Initially, Alibaba planned to be listed in the US between July and August, but was forced to defer it because of a report ran by the New York Times on July 21.
When questioned about the background of his company, Ma Yun replied that the only background of Alibaba is the market and that people had over interpreted the identity of some of its shareholders. There’s nothing strange in Ma’s reply, what was odd, however, was why the SEC and the investment banking sector did not press further on this.
It could be said that Alibaba could get listed on September 19 in the US thanks to the “negligence” of the SEC and the help of the investment banking sector. By November 11, the market value of the company rose to 284.7 billion dollars, thus became the eighth largest stock listed in the New York Stock Exchange and surpassed Wells Fargo and General Electric.
It is true that US investors won’t be fooled easily by US companies. Yet when it comes to Chinese companies, it might be a different story. Before Alibaba was listed in the US, over 130 Chinese companies were suspended from stock trading and came under investigation for suspected financial fraud. However, the big four accounting firms involved were not punished accordingly as they refused to hand over documents as demanded by the SEC on the grounds that the laws of the PRC prohibited them from doing so. The Chinese government backed their claims. And now, after dragging on for years, the dispute between the SEC and the big four was settled.
At their zenith, the 130 China-concept stocks had a combined market value of 50 billion dollars; they were worth only 20 billion dollars in total when these companies’ stocks were suspended from trading or delisted, resulting in a loss of as high as 60%.
It is said that the law firms preparing to sue Alibaba had crucial evidence in their hands showing that the company is in fact a variable interest entity registered and incorporated in Cayman Island. It would mean disaster for the US stock market should Alibaba follow the footsteps of those 130 Chinese companies.

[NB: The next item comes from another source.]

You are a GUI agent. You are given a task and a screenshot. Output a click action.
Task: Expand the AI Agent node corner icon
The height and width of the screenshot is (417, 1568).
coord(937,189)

The foundation of a market economy is crediblity, something that China hardly possesses. In the past, the Chinese government used the country's laws as reason to refuse handing over documents about the financial data of Chinese companies listed in the US; and now, it made the SAIC become an accomplice of Alibaba in concealing information. Under this circumstance, I would suggest the US not to blame the cheaters but to find out why did it make things easy for Chinese enterprises and let them go straight into the US market when they cast the spell of “open sesame”.